Al despertar, otra vez en el cubículo tardofranquista, una chica de Plasencia se revolvía al otro lado de la mampara. Llevábamos anestesia hasta las cejas pero nos hablamos. Al poco, nos pidieron que nos vistiésemos, podíamos irnos a casa. Había prisa. La señora que me llamaba cariño, cuando me subí las bragas, espetó: ¡Ponte una compresa! Vas a sangrar, esto que te ha pasado es como un parto. Como un parto, dijo. También se lo dirá a las que no han parido, y ellas quizá se lo creerán.

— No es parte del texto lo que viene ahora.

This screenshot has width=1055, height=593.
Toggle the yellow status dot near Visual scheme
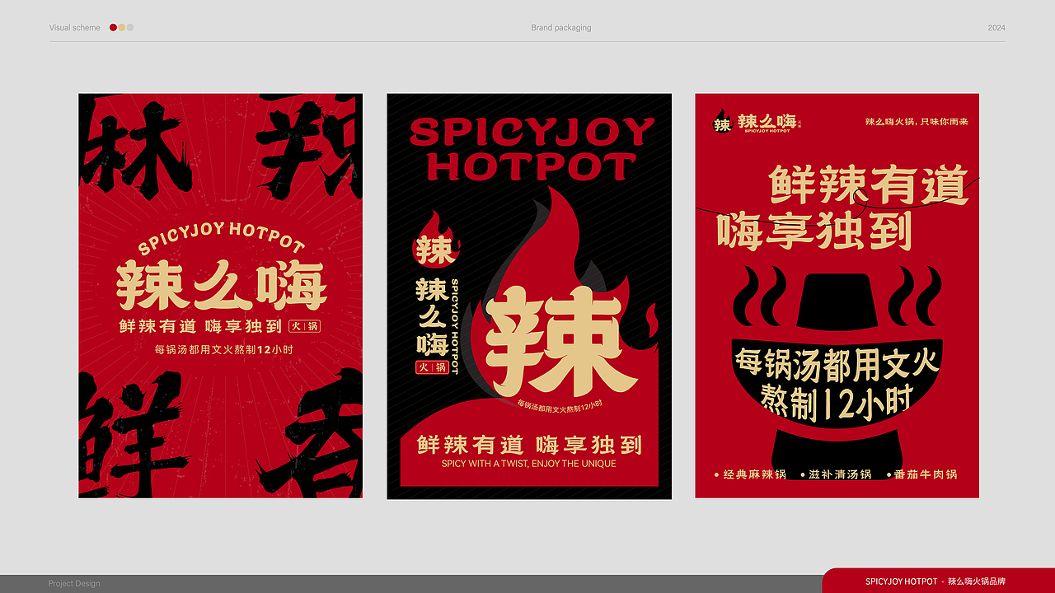point(122,27)
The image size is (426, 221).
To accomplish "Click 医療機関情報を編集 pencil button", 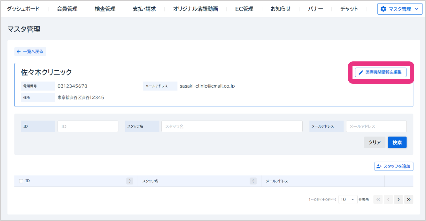I will tap(380, 73).
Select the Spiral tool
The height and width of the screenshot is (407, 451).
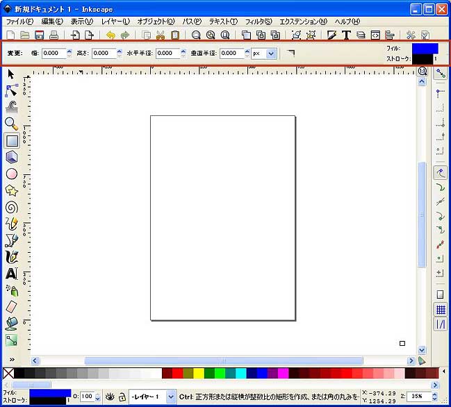click(x=11, y=207)
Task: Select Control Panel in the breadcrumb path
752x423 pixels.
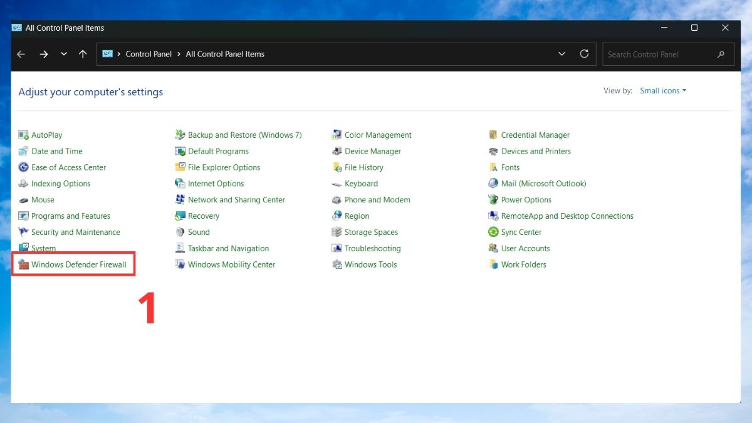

Me dieron dos folios al salir. Uno eran las recomendaciones post I.V.E., interrupción voluntaria del embarazo. El otro, mi informe de alta. Nadie me había explicado nada, pero gracias a ese formulario arrugado, en casa supe, por la cruz a boli azul de la casilla correspondiente, que me habían practicado un “legrado evacuador por aspiración”. En aquel momento, rescatada ya de mi propia sombra y deseando olvidar el pasillo del olvido, guardé en un cajón el papelajo y no me fijé en algo que ahora mismo me horroriza. Bajo mi número de historia, el código de paciente y la circunstancia del ingreso, dice así: “Motivo de la consulta: Demanda del I.V.E”. Primera casilla: “A petición de la embarazada”. Segunda: “Por causas médicas”. Tercera: “Comité clínico”. En mi informe de alta, el boli azul tacha la segunda casilla. “Por causas médicas”. No a petición de la embarazada. Mi libre voluntad no es una causa médica, en ningún caso. Pero mi informe de alta, ese cuestionario emborronado, miente. ¿Es que no existen mis derechos? ¿No deben quedar registradas mis libertades? Más abajo. “Ecografía. Gestación de…”: y el boli azul dibuja dos palitos. 11 semanas. Dijeron 12, escribieron 11… Eran 8. Mi informe de alta miente de nuevo.

Me siento a escribir esto casi un año después, tras escuchar las valientes y necesarias declaraciones de Marta Vigara en la Cadena SER. Pienso que yo no encontré ángeles en la clínica Isadora, más bien me sentí rodeada de aquellas monjas del colegio donde pasé mi infancia. Pero comparto su alivio y entiendo su agradecimiento. Nuestras circunstancias eran muy distintas. El maltrato institucional, ejercido antes, durante o después, es el mismo.

Me siento a escribir esto ahora, pero durante todo este tiempo he tenido la necesidad de gritar, con amargura y con rabia, que aquellos derechos largamente luchados por las mujeres se ejecutan en sórdidos sótanos porque seguimos siendo niñas ante la ley. Unas niñas muy tontas e irresponsables que acabarán entrando, por su propio pie y con el culo al aire, en el frío y roñoso territorio de su libertad.

Lara Moreno es escritora. En 2020 publicó el ensayo ‘Deshabitar’ (Destino).